Directives =>
A. State whether each statement agrees with the excerpt on the Nashawena Treasury note transaction. For each, answer yes or no and quote the deciding words of the excerpt: (i) Nashawena went out of business during 1954. (ii) The loan to the client was to mature on March 15, 1954. (iii) Requests for the additional loan had to be made before January 15, 1954.
B. Retype the passage of the excerpt on the Nashawena Treasury note transaction from "(7) It is understood" up to and including "of the notes.", character for character.

Text section =>

6. Nashawena went out of business some time during 1954 as a result of the revocation by the Commissioner of Internal Revenue of the so-called “Livingston Rulings” which dealt with transactions of the type here in issue.

7. During 1952 Mr. Halperin brought to the attention of the taxpayer the “Livingston type” Treasury note transaction. Mr. Halperin showed the taxpayer copies of the so-called Livingston Rulings. The taxpayer thereafter entered in to the transaction which is described below.

8. Both Mr. Halperin and Nashawena framed the transaction for the taxpayer so that it would fit within the fact pattern, of the Livingston Treasury Ruling. On December 23,1952, Mr. Halperin sent a letter to Nashawena outlining the terms of the transaction as follows:

(1) There is herewith delivered to you my client’s cheek in the sum of $75,000.00, made payable to your order, receipt of which you herewith acknowledge.
(2) You agree to arrange for the purchase of $50,000,-000.00 U.S. Treasury Notes, 1% due 3/15/54 at the market but not in excess of 99%2n(l plus accrued interest, against the purchase price of which there shall be applied the $75,000.00 herewith enclosed, which purchase shall be completely consummated not later than December 29,1952.
(3) At the same time, you will arrange to make a loan to my client in an amount sufficient to cover the difference between the cost of the notes, inclusive of accrued interest, and the $75,000.00 herewith enclosed. This loan, to be made to my client by you, will run with interest at the rate of not more than 2.3% per annum and will mature March 15, 1954. It is understood that you will arrange to make payment for the notes directly to the seller (or brokerage firm negotiating the sale) for the account of my client, which payment shall consist of the $75,000.00 herewith enclosed plus the amount of the loan. It is further understood that the note which my client will sign will be as set forth in Exhibit A herewith attached.
(4) It is understood that upon receipt of the notice of the delivery and payment for the notes, my client will deliver an executed note in the form set forth in Exhibit A herewith attached, the date of which note shall be the date on which payment for the . notes is made.
(5) It is further understood that upon receipt of the notice of the delivery and payment for the notes, my client will give to you a letter confirming the fact that the purchase of the said notes was made for the account of my client, in the form as set forth in Exhibit B herewith attached.
(6) It is further understood that, upon the request of my client prior to January 15, 1953, you will make an additional loan to my client in an amount not in excess of the sum of $560,690.12, discounted at the same rate of interest as the interest rate set forth in (3) above per annum, which discount shall be deducted in advance, provided the interest required to be paid by my client on or before December 31, 1952 has been so paid. Said additional loan shall be upon the same terms and conditions and subject to the same limitation of personal responsibilities as the note set forth in Exhibit A and upon the same collateral security as set forth in said Exhibit A, and the terms of said Exhibit A are to be incorporated by reference in the note covering this additional loan. The note which my client will sign in the event such additional loan is requested, and which you agree you will make upon such request, shall.be in the form as set forth in Exhibit C herewith attached.
(7) It is understood and agreed that all arrangements respecting the purchase of the notes are conditioned upon the making of the loan by you and that you will arrange for such loan prior to the placing of the order for the purchase of the notes.

Data section =>
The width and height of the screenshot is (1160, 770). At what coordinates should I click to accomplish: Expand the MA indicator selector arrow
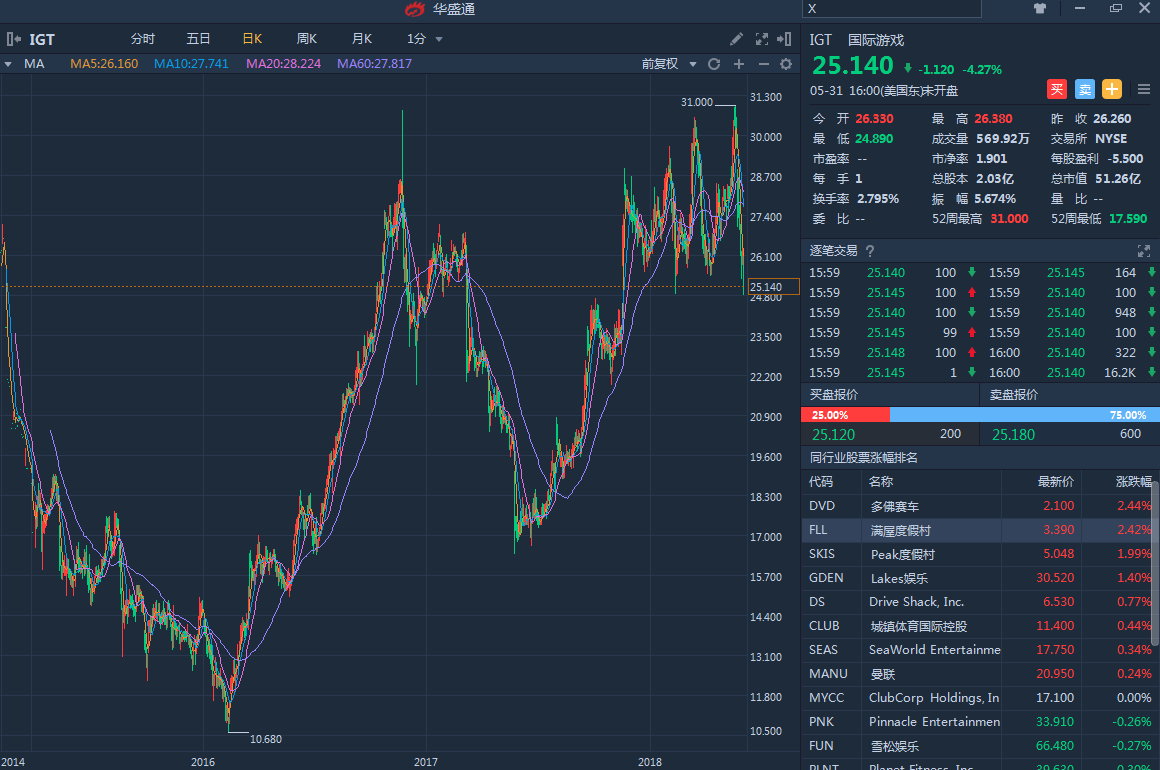[x=9, y=64]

Final answers =>
A.
(i) Yes: "Nashawena went out of business some time during 1954"
(ii) Yes: "will mature March 15, 1954"
(iii) No: "upon the request of my client prior to January 15, 1953"

B.
(7) It is understood and agreed that all arrangements respecting the purchase of the notes are conditioned upon the making of the loan by you and that you will arrange for such loan prior to the placing of the order for the purchase of the notes.